Southern Europe glides to a halt for three or four hours in the heat of summer afternoons, which may be a problem if you’re trying to cover three museums in a day, but is about the right amount of time if all you have planned is a leisurely meal and a nap.

Italians are particularly brilliant about lunch, at least in the countryside — two-hour meals on the terrace, perhaps, lubricated with Sangiovese, cured meats fading into pasta and then maybe a small bird snatched off the fire, with a piece of ripe fruit for dessert and the companionable silence of a darkening afternoon. Even at a businessman’s restaurant like Alfredo-Gran San Bernardo in Milan, a bustling place filled in the afternoons with publishing executives and media guys, there is a sense of luxury and cool, the saffron risotto and the breaded veal seasoned not just with salt and pepper but with possibility and time.

Madeo, the understated agents’ hangout a few blocks from Cedars-Sinai here in Los Angeles, resembles exactly a business-district canteen in one of the lesser quarters of Rome at lunch, from its shiny disco-era décor to its location a few steps below the street, its sparingly dressed pastas to its roast veal to its featherweight, handmade gnocchi, but also to the ease that spreads across the dining room like spilled wine. Angelini Osteria, an overheated, pressurized restaurant at night, is a capsule of lovely golden light in the afternoons, unhurried plates of spaghetti carbonara and roast branzino, tomato-basil salad and grilled octopus — busy in a big-city way, but existing as a bubble of calm.

But unless you count the patio at Orso, where movie people talk shop between tiny bites of pasta, or the downtown bankers who expense oysters and plates of sumac-crusted barramundi at Water Grill, Los Angeles isn’t much of a business-lunch town, at least compared to Manhattan. There are few local equivalents of Michael’s or the Four Seasons, high-powered dining rooms where some executives lunch five days a week — our Michael’s, in Santa Monica, has a similar menu but a very different function in the order of things. Its flowery patio, as filled with contemporary sculpture as a small museum, inspires voluptuousness, not ruthlessness.

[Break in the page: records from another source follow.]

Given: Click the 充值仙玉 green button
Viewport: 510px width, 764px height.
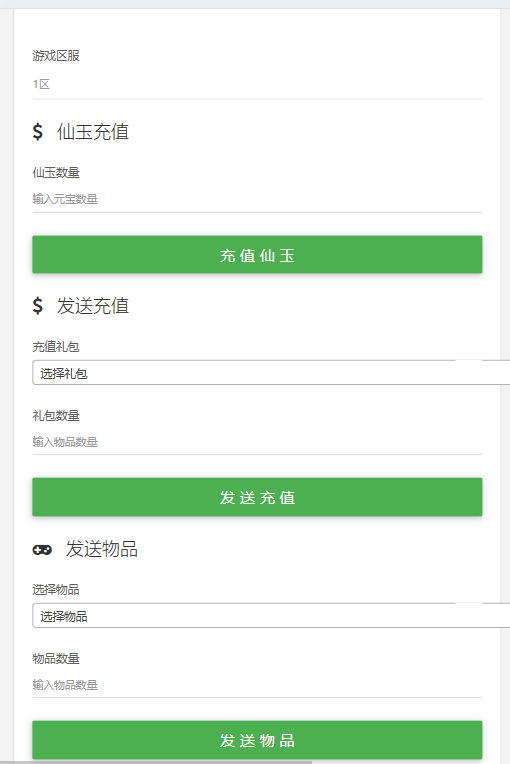Looking at the screenshot, I should (257, 255).
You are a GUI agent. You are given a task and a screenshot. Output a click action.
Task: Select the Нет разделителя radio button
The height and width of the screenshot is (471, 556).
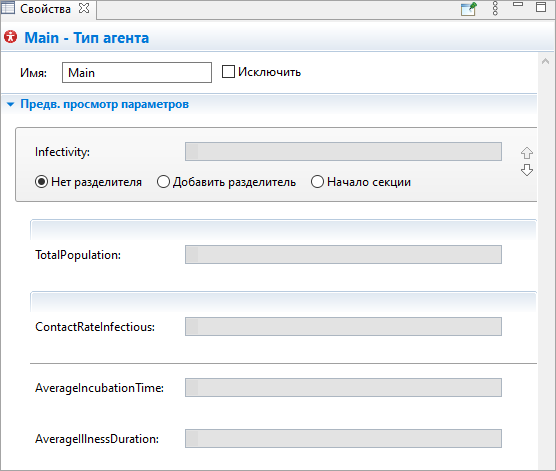click(41, 182)
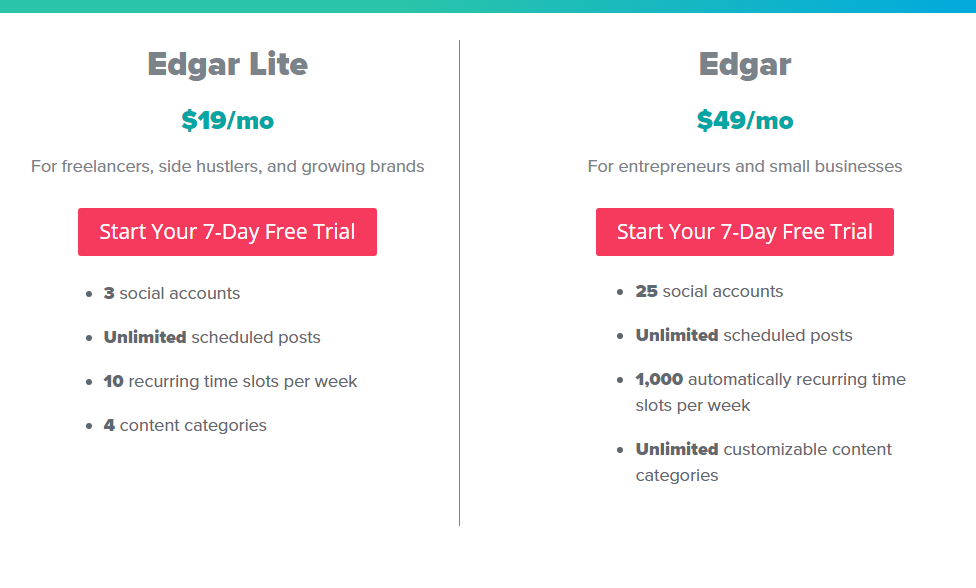Click the Edgar Lite plan heading
Image resolution: width=976 pixels, height=588 pixels.
tap(227, 65)
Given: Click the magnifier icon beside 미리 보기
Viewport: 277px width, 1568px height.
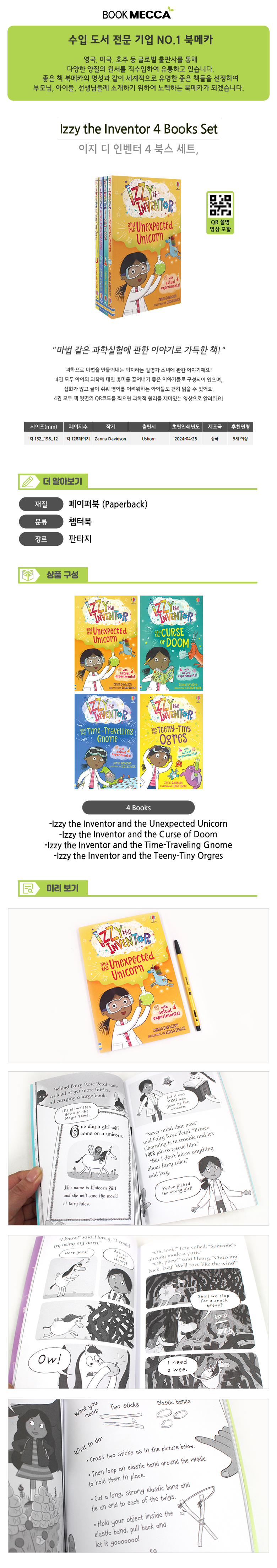Looking at the screenshot, I should click(28, 888).
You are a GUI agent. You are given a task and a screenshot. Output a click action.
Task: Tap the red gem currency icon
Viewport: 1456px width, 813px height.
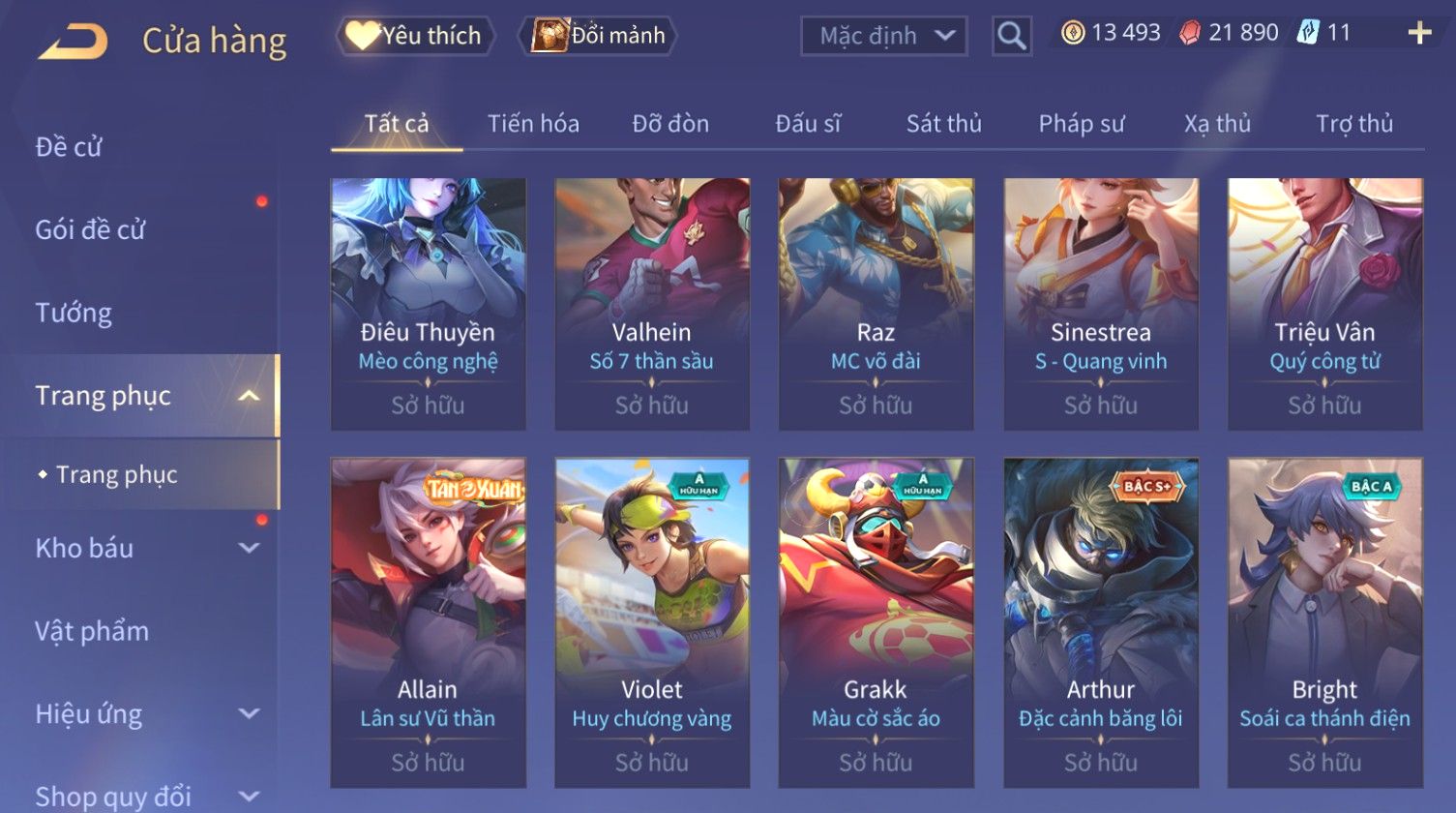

I can think of few better ways to spend an afternoon than behind a white tablecloth at Providence on Melrose, where the cool sunlight filtering down from the high clerestory windows resembles the watery light under a pier, but although there is a quick business menu if anybody wants one, and Providence is just a few blocks from working Hollywood, the restaurant is abandoned to the sybarites nibbling spot prawns, eel risotto, and roasted Tasmanian sea trout with celery root and roe. The Hungry Cat is sometimes hard to get into at noon, but most of the customers look far more intent on the crab cakes and hamburgers than on anything resembling labor.

There is nothing wrong with work lunches, of course. It is fun to spend a quick hour at Kate Mantilini among half the midlevel film people in Beverly Hills, watching sunlight stream through the abstracted orrery in the Morphosis-designed space, biting through a rare filet-mignon sandwich so soft that the sensation is of vaguely meat-flavored butter. Kate Mantilini takes care of its people: You can get your omelets made with egg whites, your chicken breast seared with cooking spray, your salad with dressing on the side, on the top, or spread underneath like a sauce. Lemon Moon is a perfected office-building cafeteria, with flatbreads baked to order, grilled fish and beautifully composed Mediterranean salads ready to take back to the desk, not to mention a pretty outside dining area to loiter in if you don’t happen to feel guilty about skipping out in the middle of the day.

The bosses of the Kate Mantilini crowd can sometimes be found down the street at the Grill, where the silver is heavy and the customers heavier, the toned, tanned men who run things in what they refer to as “this town,” and my idea of happiness sometimes is to show up for a late lunch of gin martinis and chunky corned-beef hash — well done please, with Cholula sauce on the side — just as the industry people clear out. The pale, masculine light and a bowl of rice pudding are mine for just as long as I want them.